Hermann von Schullern zu Schrattenhofen’s Agrarpolitik presents agrarian policy as a systematic science of public action for the postwar German-speaking world. Its premise is that agriculture cannot be treated as a merely private occupation or isolated branch of production, because soil, settlement, food supply, labor, markets, and national culture are interdependent. The opening definition gives the work its broad scope:
Agrarpolitik im weitesten Sinne ist der Inbegriff aller jener Maßnahmen, die der Staat und andere öffentlich-rechtliche Körperschaften durchführen zu dem Zwecke, um die Bodenproduktion zum Besten der Volkswirtschaft und damit des Gesamtwohles zu regeln und zu heben.
English translation: Agrarian policy in the broadest sense is the sum total of all those measures which the state and other public-law bodies carry out for the purpose of regulating and elevating soil production for the benefit of the national economy and thereby of the general welfare.
From this basis Schullern rejects both doctrinaire laissez-faire and rigid statism. The state has economic duties, but they must be exercised with attention to historical conditions, technical knowledge, and the interdependence of sectors. Public measures are justified by their contribution to production, provisioning, social peace, and common welfare.
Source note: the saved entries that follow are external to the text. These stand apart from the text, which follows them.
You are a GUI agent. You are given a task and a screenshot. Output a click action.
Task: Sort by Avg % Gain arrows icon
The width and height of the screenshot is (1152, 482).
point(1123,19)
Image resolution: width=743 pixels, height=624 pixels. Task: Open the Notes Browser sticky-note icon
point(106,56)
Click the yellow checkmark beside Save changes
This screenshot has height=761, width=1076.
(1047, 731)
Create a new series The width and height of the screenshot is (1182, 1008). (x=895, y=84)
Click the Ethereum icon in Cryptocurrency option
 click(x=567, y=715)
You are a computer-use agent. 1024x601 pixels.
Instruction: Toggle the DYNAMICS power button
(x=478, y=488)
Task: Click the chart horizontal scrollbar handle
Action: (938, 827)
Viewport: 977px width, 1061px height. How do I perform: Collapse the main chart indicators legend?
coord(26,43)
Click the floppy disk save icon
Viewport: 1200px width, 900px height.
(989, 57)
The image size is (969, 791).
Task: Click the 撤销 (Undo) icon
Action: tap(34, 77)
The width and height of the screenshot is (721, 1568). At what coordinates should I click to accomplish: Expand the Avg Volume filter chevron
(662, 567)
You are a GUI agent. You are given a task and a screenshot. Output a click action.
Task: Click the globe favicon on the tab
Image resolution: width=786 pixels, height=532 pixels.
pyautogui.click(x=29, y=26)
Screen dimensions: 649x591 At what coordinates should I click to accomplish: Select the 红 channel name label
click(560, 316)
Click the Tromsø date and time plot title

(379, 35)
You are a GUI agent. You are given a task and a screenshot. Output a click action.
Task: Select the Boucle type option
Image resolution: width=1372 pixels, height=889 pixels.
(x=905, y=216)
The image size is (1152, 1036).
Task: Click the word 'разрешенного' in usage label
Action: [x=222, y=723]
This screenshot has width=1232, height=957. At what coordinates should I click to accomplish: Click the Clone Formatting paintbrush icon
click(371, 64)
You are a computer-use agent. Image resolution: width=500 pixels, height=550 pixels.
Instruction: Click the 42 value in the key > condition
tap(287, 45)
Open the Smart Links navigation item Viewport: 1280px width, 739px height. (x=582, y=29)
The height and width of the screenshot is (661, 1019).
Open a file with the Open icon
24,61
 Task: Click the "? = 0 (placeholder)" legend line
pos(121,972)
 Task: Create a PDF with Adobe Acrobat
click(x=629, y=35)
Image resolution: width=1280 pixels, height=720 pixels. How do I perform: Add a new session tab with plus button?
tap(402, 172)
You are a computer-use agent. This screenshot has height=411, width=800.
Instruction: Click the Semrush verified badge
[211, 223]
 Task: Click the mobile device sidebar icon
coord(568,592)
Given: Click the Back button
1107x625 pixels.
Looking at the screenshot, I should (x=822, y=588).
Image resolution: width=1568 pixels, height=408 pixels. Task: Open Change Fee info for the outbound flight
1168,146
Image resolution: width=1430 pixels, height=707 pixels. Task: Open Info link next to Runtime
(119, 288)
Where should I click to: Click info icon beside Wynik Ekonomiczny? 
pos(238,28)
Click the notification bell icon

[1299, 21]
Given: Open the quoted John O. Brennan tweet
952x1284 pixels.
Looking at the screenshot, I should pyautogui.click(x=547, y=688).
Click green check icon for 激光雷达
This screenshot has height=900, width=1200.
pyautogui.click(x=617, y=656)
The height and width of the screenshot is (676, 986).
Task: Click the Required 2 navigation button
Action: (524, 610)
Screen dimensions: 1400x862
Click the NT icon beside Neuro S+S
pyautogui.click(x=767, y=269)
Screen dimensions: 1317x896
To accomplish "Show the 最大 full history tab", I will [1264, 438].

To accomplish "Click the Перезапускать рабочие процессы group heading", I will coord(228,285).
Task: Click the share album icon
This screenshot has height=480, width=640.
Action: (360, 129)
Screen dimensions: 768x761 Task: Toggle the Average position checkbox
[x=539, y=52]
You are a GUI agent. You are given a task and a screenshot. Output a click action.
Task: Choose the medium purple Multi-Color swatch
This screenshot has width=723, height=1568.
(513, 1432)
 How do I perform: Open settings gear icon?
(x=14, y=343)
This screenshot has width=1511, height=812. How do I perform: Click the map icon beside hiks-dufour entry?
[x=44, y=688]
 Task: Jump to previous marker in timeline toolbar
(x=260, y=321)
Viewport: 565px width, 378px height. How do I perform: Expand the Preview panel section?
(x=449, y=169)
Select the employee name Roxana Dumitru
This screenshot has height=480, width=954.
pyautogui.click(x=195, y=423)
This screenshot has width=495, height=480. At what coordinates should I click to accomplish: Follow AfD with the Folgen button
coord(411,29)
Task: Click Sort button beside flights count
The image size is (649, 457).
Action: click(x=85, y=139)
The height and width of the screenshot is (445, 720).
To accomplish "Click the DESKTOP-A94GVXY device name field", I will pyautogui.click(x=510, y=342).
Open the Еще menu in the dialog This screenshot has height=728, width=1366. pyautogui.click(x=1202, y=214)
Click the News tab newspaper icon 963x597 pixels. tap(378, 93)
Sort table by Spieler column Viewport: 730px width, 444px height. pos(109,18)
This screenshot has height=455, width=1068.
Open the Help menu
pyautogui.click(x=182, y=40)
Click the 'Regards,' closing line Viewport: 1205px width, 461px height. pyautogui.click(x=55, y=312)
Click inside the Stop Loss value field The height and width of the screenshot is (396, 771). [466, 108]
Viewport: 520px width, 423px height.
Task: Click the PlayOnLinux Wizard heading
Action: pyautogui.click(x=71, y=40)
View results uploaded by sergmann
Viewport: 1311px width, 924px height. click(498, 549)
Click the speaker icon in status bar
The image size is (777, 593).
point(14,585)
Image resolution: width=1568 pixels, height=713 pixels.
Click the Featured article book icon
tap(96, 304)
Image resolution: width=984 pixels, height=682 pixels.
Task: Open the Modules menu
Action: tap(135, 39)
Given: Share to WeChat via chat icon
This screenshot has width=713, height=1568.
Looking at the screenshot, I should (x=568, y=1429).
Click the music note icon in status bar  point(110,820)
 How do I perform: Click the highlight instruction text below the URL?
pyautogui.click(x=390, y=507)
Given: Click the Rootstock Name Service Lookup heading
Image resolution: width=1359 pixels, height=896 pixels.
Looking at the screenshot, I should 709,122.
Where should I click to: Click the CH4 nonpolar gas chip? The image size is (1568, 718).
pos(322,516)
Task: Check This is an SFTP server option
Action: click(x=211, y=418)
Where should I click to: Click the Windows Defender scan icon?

Die volkswirtschaftlichen Aufgaben des Staates müssen als gegeben, seine Pflicht, sie zu erfüllen, als unabweislich anerkannt bleiben.
English translation: The economic tasks of the state must be recognized as given, and its duty to fulfill them as inescapable.
The book moves from concepts and method to the condition of agriculture, the relation between agriculture and other branches of the economy, property and cultivation, labor, organization, credit, markets, price formation, and regulation. Across these topics Schullern treats agrarian policy as cultural policy as well as economic policy. The economy is not an autonomous end, but an instrument through which social and cultural development are sustained.
Die Volkswirtschaft ist demnach nicht Selbstzweck, sie ist vielmehr in erster Reihe ein Hilfsmittel des kulturellen Fortschrittes und hat von diesem Standpunkte aus behandelt und geleitet zu werden.
English translation: The national economy is accordingly not an end in itself; rather, it is in the first place an instrument of cultural progress, and must be treated and directed from this standpoint.
This perspective explains his emphasis on the self-cultivating proprietor. Schullern regards stable ownership, adequate capital, technical intelligence, and personal responsibility as the most desirable social foundation of rural life. The farmer who owns and works the land appears as both economic producer and civic type, joining property to duty and independence to service.
Der intelligente, mit dem erforderlichen Kapital ausgestaltete, seiner persönlichen, völkischen, staatlichen und sozialen Pflichten voll bewußte, den Boden selbst bebauende Bodeneigentümer ist die Idealgestalt des Staatsbürgers.
English translation: The intelligent landowner, equipped with the requisite capital, fully conscious of his personal, national, civic, and social duties, and himself cultivating the soil, is the ideal figure of the citizen.
Yet Agrarpolitik is not simply a defense of landed property. Schullern repeatedly insists that agrarian interests must be mediated with those of consumers, workers, industry, and trade. Rural policy cannot succeed through sectoral antagonism; agriculture needs industry and commerce, just as urban society requires a productive countryside. This logic also shapes his labor chapters, where wages, migration, education, living standards, and justice are treated as central agrarian questions.
His discussion of markets and prices carries the same balancing impulse. Commerce is necessary for distributing grain and coordinating supply and demand, but it is legitimate only insofar as it serves production and provisioning. Price policy should protect agriculture from ruinous instability without licensing speculative gain or burdening consumers beyond what production requires.
Unter Preiswucher verstehen wir jeden Akt, der die Bildung von Preisen verursacht, die das für die Aufrechterhaltung der Produktion und die Versorgung des Marktes erforderliche Maß überschreiten.
English translation: By price usury we understand every act which causes the formation of prices that exceed the measure required for maintaining production and supplying the market.
The treatise’s lasting interest lies in its synthesis of agrarian economics, state theory, and social ethics. Schullern writes in the language of his time, including national-cultural assumptions that mark the work as a product of postwar Central Europe, but his analytical design is broader: agriculture becomes the field in which property, labor, public authority, market order, and civic responsibility are tested together. Agrarpolitik argues for a historically adaptive, socially purposive agrarian policy that neither abandons rural production to market contingency nor dissolves it into administrative command.